Law 38 (Run out) is the ultimate challenge for an umpire. In my three years in the lower divisions I was dishing them out like confetti, pressing the trigger or declining an appeal far too quickly. Over the years I have got much better, mainly through the excellent training my association provides, along with a forensic collection of nuanced examples that have helped me construct a run-out crime scene and act accordingly. Judging a run-out is often a literal too close to call exercise which is presumably why umpires in sell-out stadia have an army of television engineers to do the job for them.

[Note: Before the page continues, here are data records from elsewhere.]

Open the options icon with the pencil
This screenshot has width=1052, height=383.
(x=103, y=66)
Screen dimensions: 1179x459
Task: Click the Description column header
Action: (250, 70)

My Run-out portfolio contains a few Laurel-and-Hardy incidents where both batters end up at the same end as the ball is casually thrown to keeper or bowler to politely nudge a bail out of the groove. Similarly, I am not interested in the three-yards-short of the crease variations where the batter knows his fate and continues running into the pavilion. The meat-and-two-veg of the Run out Law is simply whether the batter has made his or her ground.

There are two types of close run-out calls; the pick-up and throw at the stumps from within the thirty-yard circle (whether imaginary or real) and a boundary field and throw that might break most laws of physics with a direct hit, or the more common throw to the wicket-keeper who breaks the wicket while the batters are trying to steal a second or third run. There is also the bowler in follow-through deflecting a straight drive onto the stumps leaving a batter backing up with egg on face in the attempt to poach a run. I’ve been caught on the hop a few times on that one.

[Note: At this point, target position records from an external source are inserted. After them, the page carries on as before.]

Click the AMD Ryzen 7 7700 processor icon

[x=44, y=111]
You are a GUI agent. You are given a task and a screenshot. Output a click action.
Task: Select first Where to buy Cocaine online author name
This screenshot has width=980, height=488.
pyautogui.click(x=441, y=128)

Humans are fallible, that is how run-outs occur. I’ve seen established partnerships of seventy-plus come to a dramatic demise because one of the guys sees a run that doesn’t exist and ruins his partner’s weekend. Club level cricket is no different to any competitive sport, the folk that excel intuitively know how to walk the line of seizing the moment without taking unnecessary risks. Run-outs occur because batters are unable to concentrate at the required level all of their time at the crease.

On a close call run-out the batter who gives up on the chase lives in hope that there is no direct hit – catching or gathering a ball to break the stumps takes a surprisingly long time. The batter who uses a bat to make his ground (with or without a dive) at least gives himself a chance. It took me a few years to fully understand the dynamics of this race: the batter who is unhappy with a decision because he is three yards past the stumps does not realise how far the momentum of his despairing efforts has carried him, and more importantly the dive has absolutely nothing to do with where he was as the bails came off.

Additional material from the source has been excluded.